Madhu, M. K.; Murarka, R. K.

{beta}-arrestins ({beta}arr1 and {beta}arr2) are key transducers of G protein-coupled receptor (GPCR) signaling, orchestrating both shared and isoform-specific intracellular pathways. Phosphorylation of the receptor C-terminal tail by GPCR kinases encodes regulatory "barcodes" that modulate {beta}-arrestin conformations and interactions with downstream effectors. However, how distinct phosphorylation patterns shape {beta}-arrestin structure and function remains poorly understood. Here, we combine all-atom molecular dynamics simulations with machine learning and graph neural networks to systematically map the barcode-dependent conformational landscapes of {beta}-arrestins bound to the phosphorylated vasopressin receptor 2 tail (V2Rpp). We find that V2Rpp engages {beta}arr1 more stably than {beta}arr2, mediated by isoform-specific residue contacts that trigger distinct allosteric responses. These include differential interdomain rotations and rearrangements in key structural motifs, potentially facilitating selective effector protein engagement.
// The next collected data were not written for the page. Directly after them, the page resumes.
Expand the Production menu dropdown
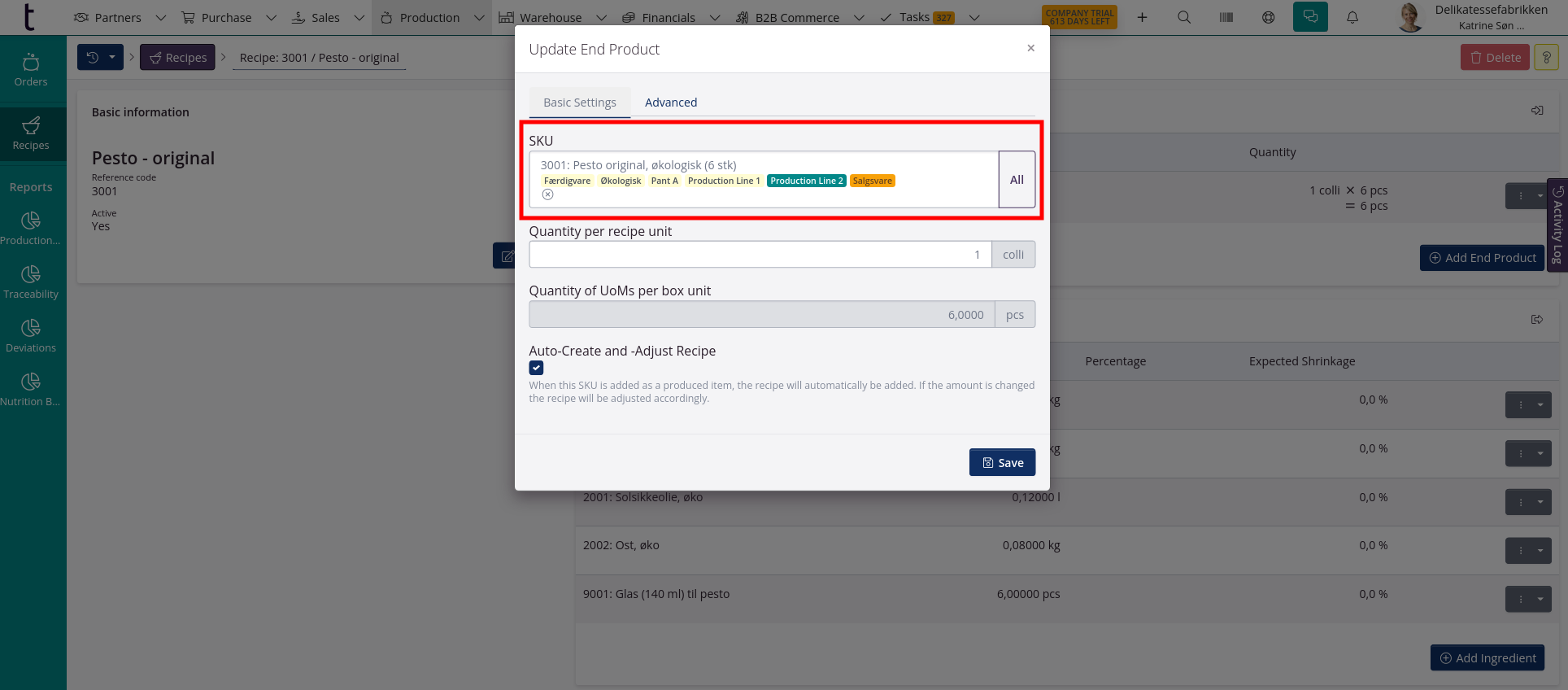This screenshot has height=690, width=1568. [x=479, y=17]
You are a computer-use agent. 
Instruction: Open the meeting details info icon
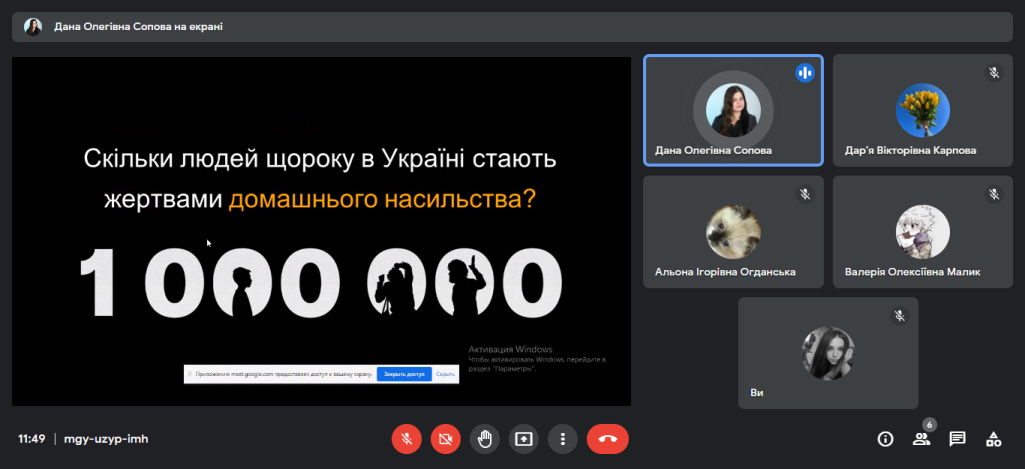[x=885, y=439]
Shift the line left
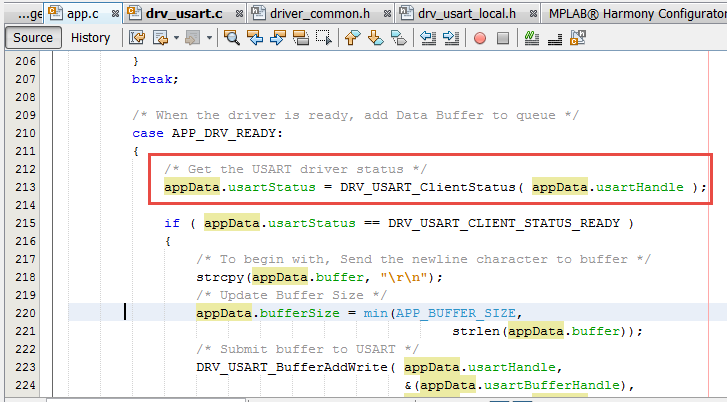This screenshot has width=727, height=402. point(427,38)
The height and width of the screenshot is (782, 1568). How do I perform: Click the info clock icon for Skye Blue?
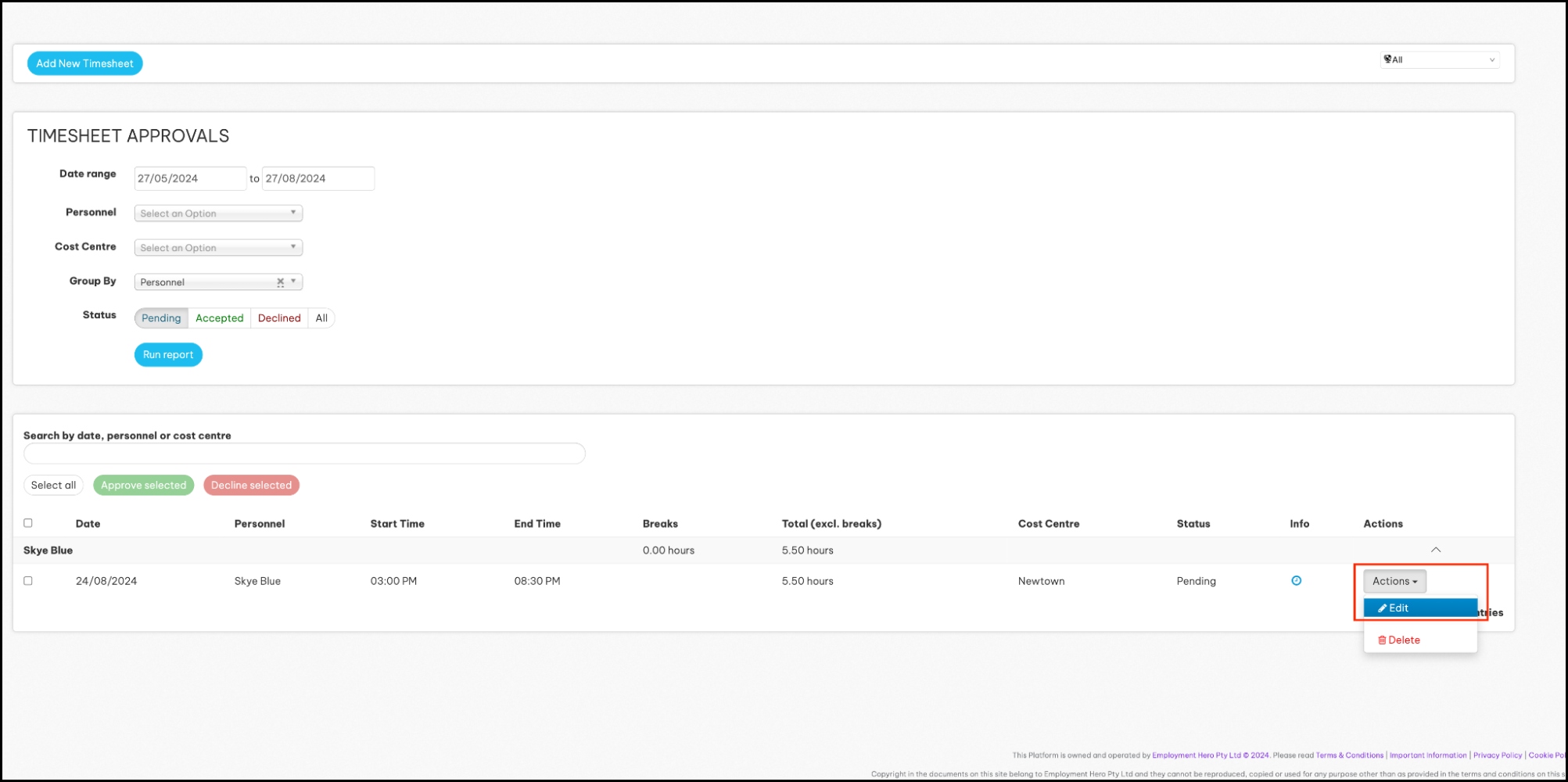tap(1296, 580)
Furthermore, we identify critical residue networks that transmit phosphorylation signals to effector-binding interfaces in a barcode- and isoform-specific manner. Notably, {beta}arr1 exhibits stronger allosteric coupling between V2Rpp and c-edge loop 2 compared to {beta}arr2, which is consistent with its enhanced membrane association. Together, these findings advance our understanding of the molecular mechanisms by which {beta}-arrestins interpret GPCR phosphorylation signatures, offering a framework that could aid in designing pathway-selective therapeutics.